IV Discussion and conclusions
The hierarchical nature of a heterogeneous material can have major consequences on its dynamics and load bearing capacity. However, we consistently find that, for fiber bundle models, a hierarchical arrangement generally reduces the global failure threshold as opposed to the one without such an arrangement. The reason behind the lower failure threshold for hierarchical fiber bundle structures is simply the mean-field nature of the fiber bundle model. Due to the mean-field nature, the broadest possible range of load redistribution is the one where all fibers can equally share the load of a failed fiber. For any hierarchical arrangement, there is necessarily a load localization, since the load of a failed fiber must be shared by fibers belonging to the same hierarchical unit. This will always make a part of the system inaccessible for load redistribution following the failure of a given fiber, and the local confinement of load enhances local damage accumulation. This effect of load or damage localization due to hierarchical structures is also manifest in the avalanche dynamics of the system. In the avalanche dynamics, large avalanches that span several hierarchical units, behave like in the mean field model. However, smaller avalanches, that are confined within single units, differ significantly from the mean-field limit. Indeed, looking at the avalanche size distributions, is a possible way to understand the hierarchical nature of a material, for which the detailed internal structures are not known.
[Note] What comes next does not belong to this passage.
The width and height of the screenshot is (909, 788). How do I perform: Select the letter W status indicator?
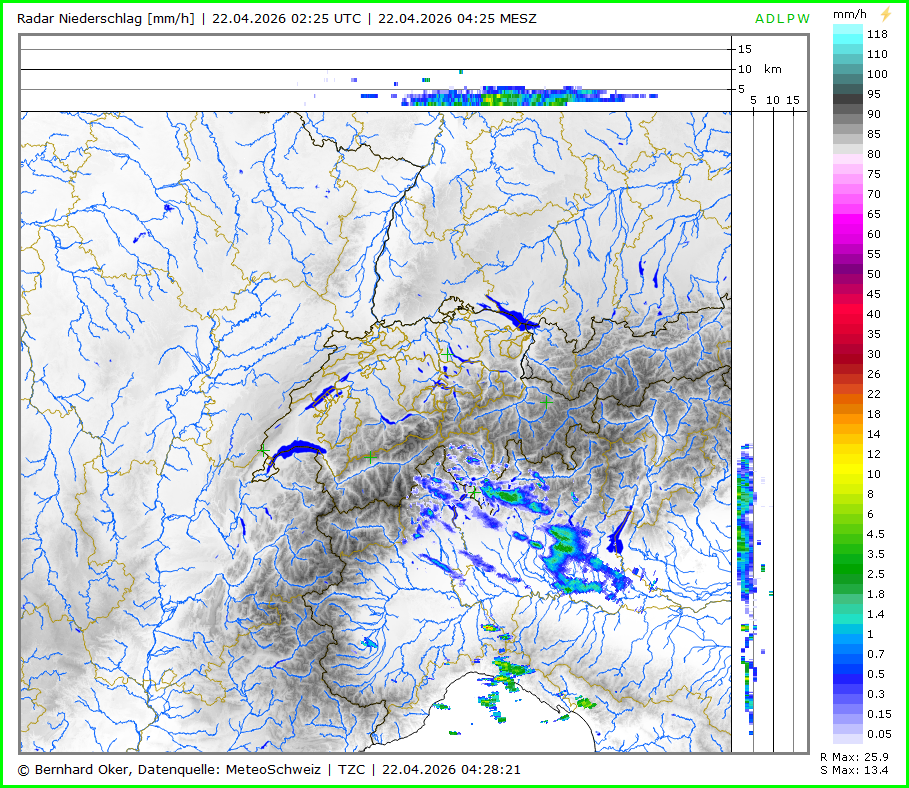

However, we have also demonstrated that the confinement of load redistribution within a unit, following a local failure in that unit, could be used to enhance the load bearing capacity of the entire system. The key idea is to make all units having same total capacity i.e. combining large number of weaker fibers in one group and small number of stronger fibers in another and intermediate sizes in between. A specific recipe of such a division is proposed, which can significantly increase the total capacity. In practice this is contingent upon knowledge of the fiber failure thresholds, which depends on availability of a suitable non-destructive testing method.
In conclusion, we have studied the avalanche dynamics of hierarchical fiber bundles and have shown that its nature bears the signature of the underlying hierarchy. While the failure thresholds of the fiber bundles in usual hierarchical structures are less than the one without such structures, we propose a mechanism in which the critical load could be made much higher. The observation that hierarchy does not necessarily make a structure stronger matches findings on the failure strength of hierarchical fuse models, where hierarchically organized structures were found to be slightly weaker than non hierarchical reference structures scirep . On the other hand, the main advantage of hierarchical structures, namely that they effectively suppress crack propagation driven by crack-tip stress concentrations and therefore possess a high degree of flaw tolerance scirep , has no counterpart in fiber bundle models which by their nature are devoid of spatial structure.
Acknowledgements.
We acknowledge funding by DFG under grant No. Za 171-9.